Jesus said, Adam came into being from a great power and a great wealth, but he did not become worthy of you. For had he been worthy, he would not have experienced death. (85)
Just as an oak tree has an organic connection with the very first oak tree of its genealogy, in the same way we all have a living connection with our first human foreparent. Whether the human race has several foreparents or only one, by looking at our present situation we can see that they all ended up the same: undergoing death.
All the lifeforms in the universe are a result of evolution. Either the forms themselves evolved or the Creator Mothers, the Elohim, made those forms exactly for the embodiment of spirits of a vast range of evolutionary progress. However it may be, the first human being in this creation cycle has been given the designation: Adam. So to make things easier I am going to assume that we are all descendants of Adam.
To reach the evolutionary level of humanity is a tremendous accomplishment, the result of millions of births in millions of bodies, each one reflecting a rung of the evolutionary ladder as we slowly moved upward toward humanity. It was no small thing to master each form so we could move on to the next one. Therefore both Adam and we have “come into being from a great power and a great wealth.” We have become what we are because of the divine impulse within each one of us. The power of God has carried us onward in the stream of our many lives. And the accomplishments made in so many births is a great wealth indeed. God has placed at our disposal all the powers of creation.
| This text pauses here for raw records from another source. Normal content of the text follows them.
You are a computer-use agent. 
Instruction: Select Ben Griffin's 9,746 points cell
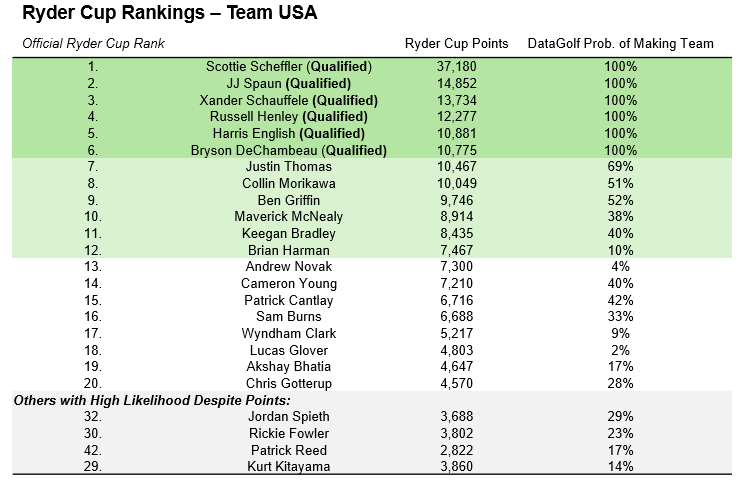point(456,200)
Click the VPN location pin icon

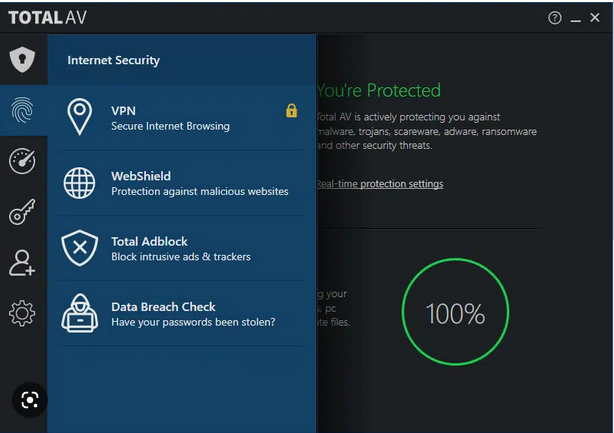(80, 118)
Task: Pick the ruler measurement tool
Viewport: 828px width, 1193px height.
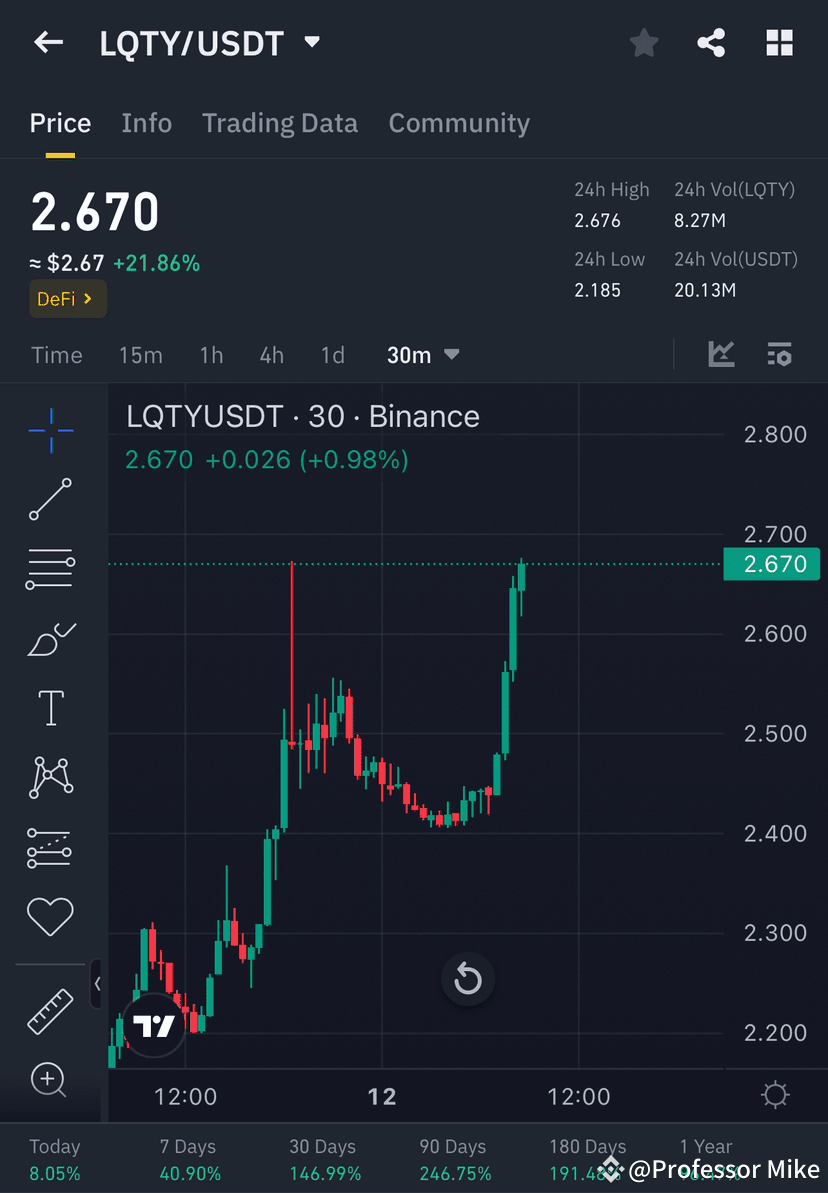Action: click(x=50, y=1010)
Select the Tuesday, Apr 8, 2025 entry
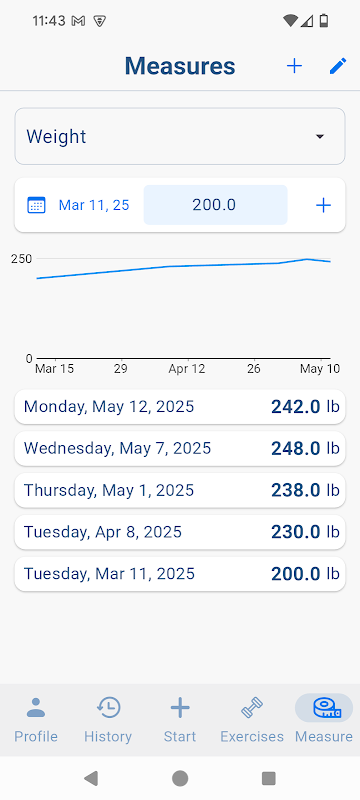Image resolution: width=360 pixels, height=800 pixels. [x=180, y=532]
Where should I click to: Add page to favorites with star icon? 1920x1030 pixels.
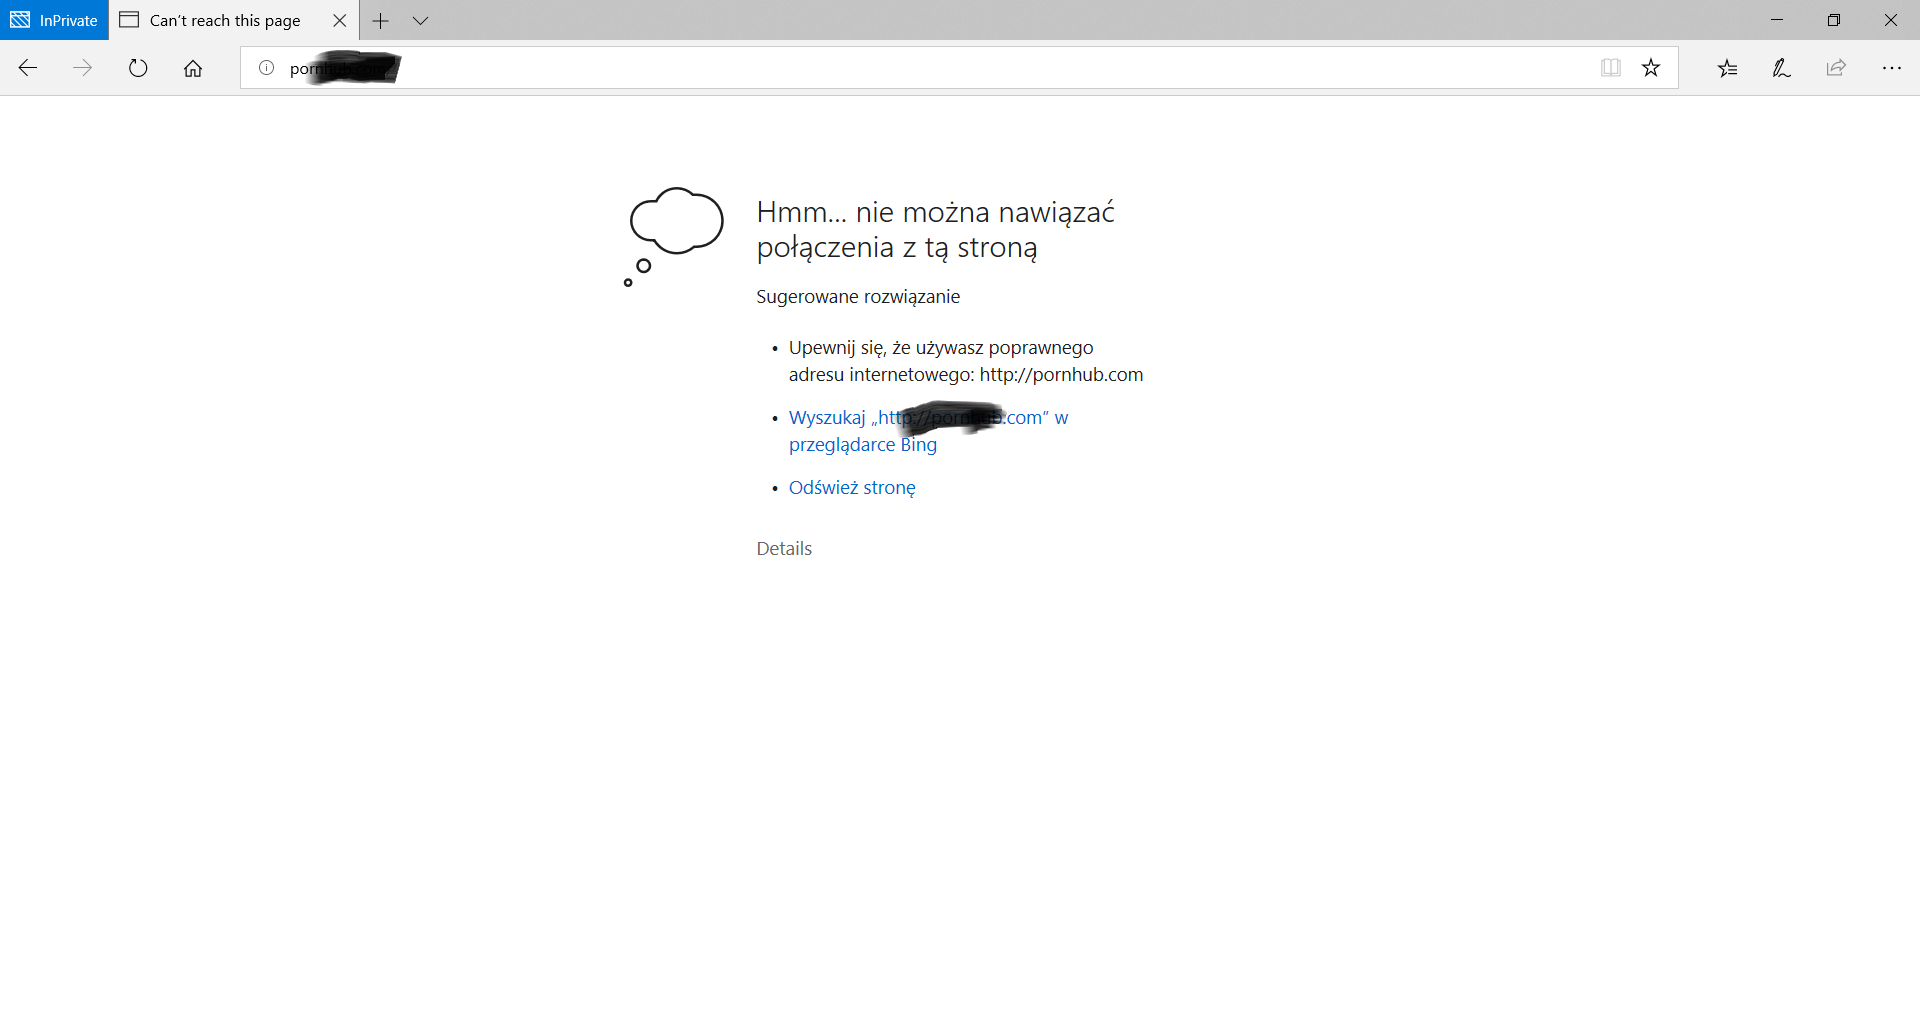1651,68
Glorious as this was, Adam failed in his initial birth in Paradise, the astral realm just one step up from the earth plane. Allowing delusion to grip his mind and heart he “died” to Paradise and fell back to the material world where he began to inhabit the physical human form God had mercifully provided for him and Eve (Genesis 3:21), a form subject to continual birth and death until enough evolution had been attained that he could again rise to Paradise. (See Robe of Light.)
According to a Hebrew book, the Nishmath Chaim, a writing contemporary with Jesus: “The sages of truth remark that [the name] Adam contains the initial letters of Adam, David, and Messiah; for after Adam sinned, his spirit passed into David, and the latter having also sinned, it passed into the Messiah” (Folio 152, column 2). Therefore the first Christians believed that Jesus was the reincarnation of Adam and David returned to earth to make atonement for his failure as Adam which plunged all humanity into the sentence of death through untold ages.
When it is said that Jesus “died for the sins of the world” we have to understand it in this perspective. He was paying a karmic debt, not dying as a blameless sacrifice in place of others so their sins would be freely and effortlessly forgiven as has been taught for centuries. And in doing so he became indeed a savior, a great siddha or master, truly an avatara, an incarnation of divine consciousness. This is his greatness; and to substitute the theological mythologies of exoteric Christianity regarding him is to deny and insult him. For the truth is always greater than fiction–even official religious fiction.